If you want to quickly grasp the structure of sitcom, go and watch a Road Runner cartoon. Most, if not all, of the best sitcoms feature a main character with a clear desire to do something, usually trapped by their circumstances, but ultimately destined never to escape. It’s that which separates it from drama – a sitcom character should never really learn or evolve.
Wile E. Coyote wants to eat a Road Runner. In fact, he’s trapped in that cycle, because he’s so damn hungry. Look at how thin he is. And while every protagonist is only as good as their antagonist, it’s not always the Road Runner who thwarts Wile’s plans. It’s often himself; he is his own worst enemy.
So, Wile needs to eat. He formulates a plan to catch the Road Runner, and he fails. Reset, and begin again.
That’s a sitcom.
If he ever caught the Road Runner*, it would feel wrong.
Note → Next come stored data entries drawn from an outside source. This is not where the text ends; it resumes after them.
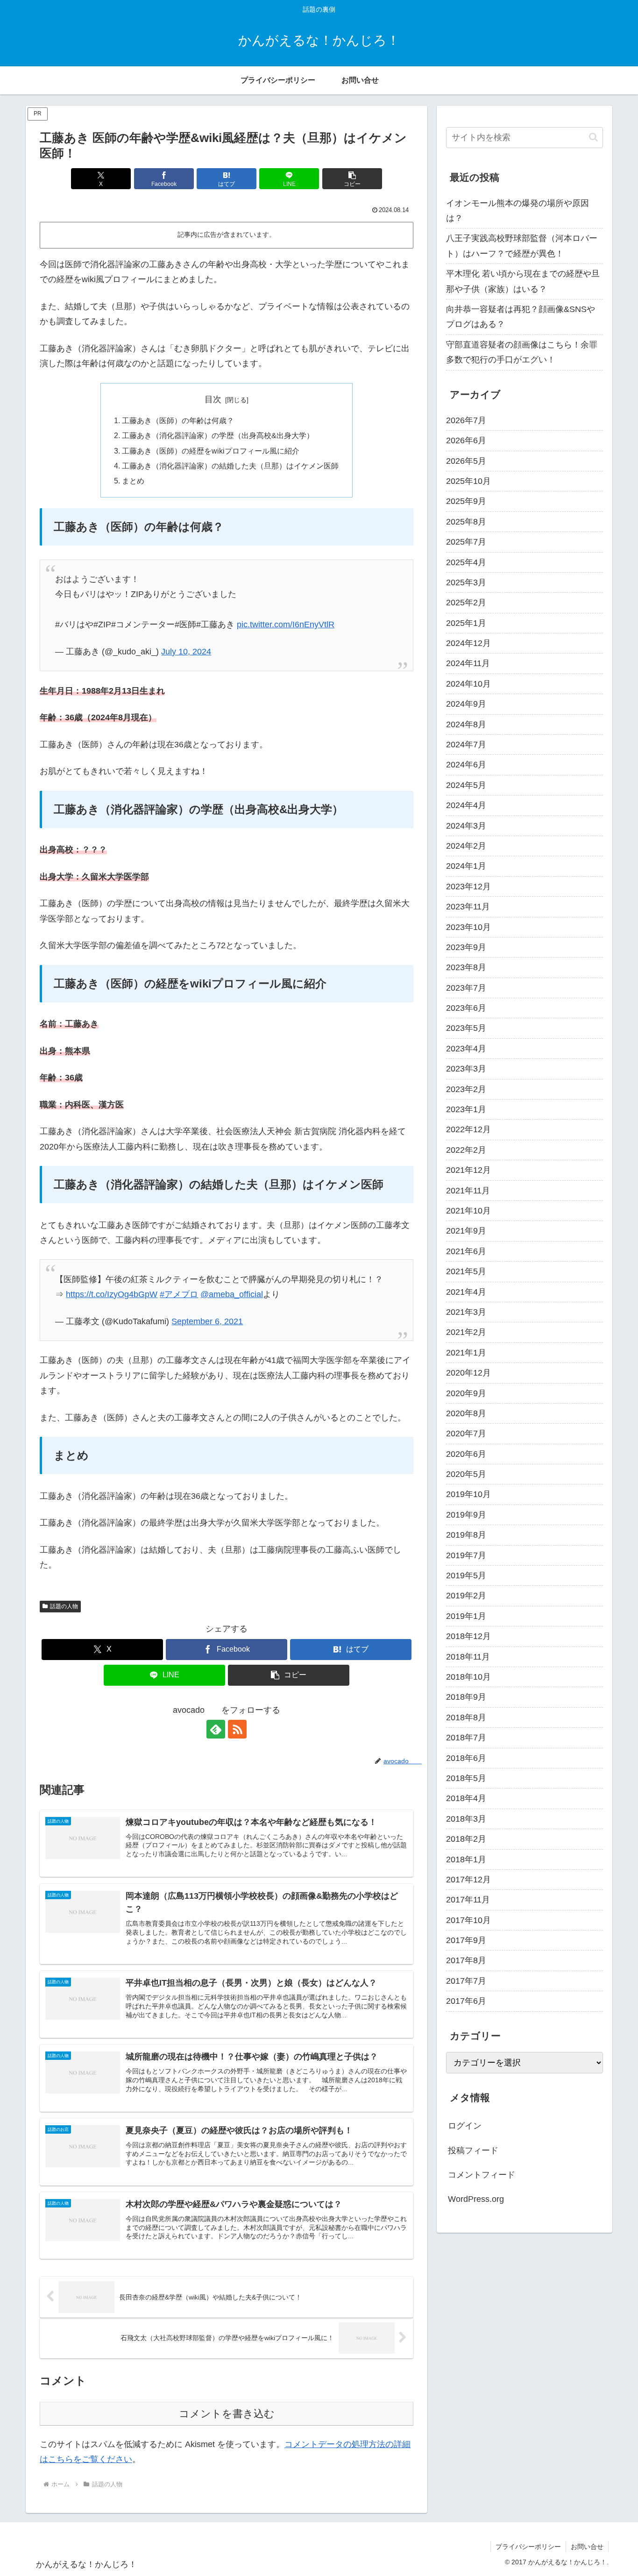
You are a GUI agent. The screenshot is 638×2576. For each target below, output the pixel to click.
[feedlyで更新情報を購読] (215, 1729)
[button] (352, 178)
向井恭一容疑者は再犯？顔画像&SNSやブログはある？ (520, 317)
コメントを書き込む (227, 2414)
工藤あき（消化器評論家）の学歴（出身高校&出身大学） (218, 435)
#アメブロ (179, 1294)
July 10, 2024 (186, 651)
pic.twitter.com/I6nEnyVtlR (285, 624)
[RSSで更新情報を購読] (237, 1729)
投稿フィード (473, 2150)
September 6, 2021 (207, 1321)
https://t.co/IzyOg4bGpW (111, 1294)
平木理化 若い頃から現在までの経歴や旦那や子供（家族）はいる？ (523, 281)
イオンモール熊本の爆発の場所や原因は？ (517, 211)
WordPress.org (476, 2199)
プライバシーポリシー (528, 2546)
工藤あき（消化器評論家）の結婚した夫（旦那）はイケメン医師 (230, 465)
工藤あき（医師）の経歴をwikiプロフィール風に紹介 (210, 451)
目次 (213, 399)
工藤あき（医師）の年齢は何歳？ (178, 420)
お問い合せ (587, 2546)
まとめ (133, 480)
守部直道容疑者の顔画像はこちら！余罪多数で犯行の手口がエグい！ (521, 352)
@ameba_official (231, 1294)
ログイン (465, 2125)
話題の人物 (64, 1606)
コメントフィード (481, 2174)
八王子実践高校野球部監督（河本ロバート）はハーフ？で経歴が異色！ (521, 246)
He would probably eat it in a Tarantino-esque bloodbath, or he would be confused and let it go, perhaps after installing a jet pack on its back.
See also the final episode of Only Fools And Horses – the proper one, where they walk off into the cartoon sunset – Del has got everything he wants; they’re millionaires. And the one thing that makes that ending so satisfying is his final line, ‘this time next year, we’ll be billionaires”. He’s already built himself the same trap again.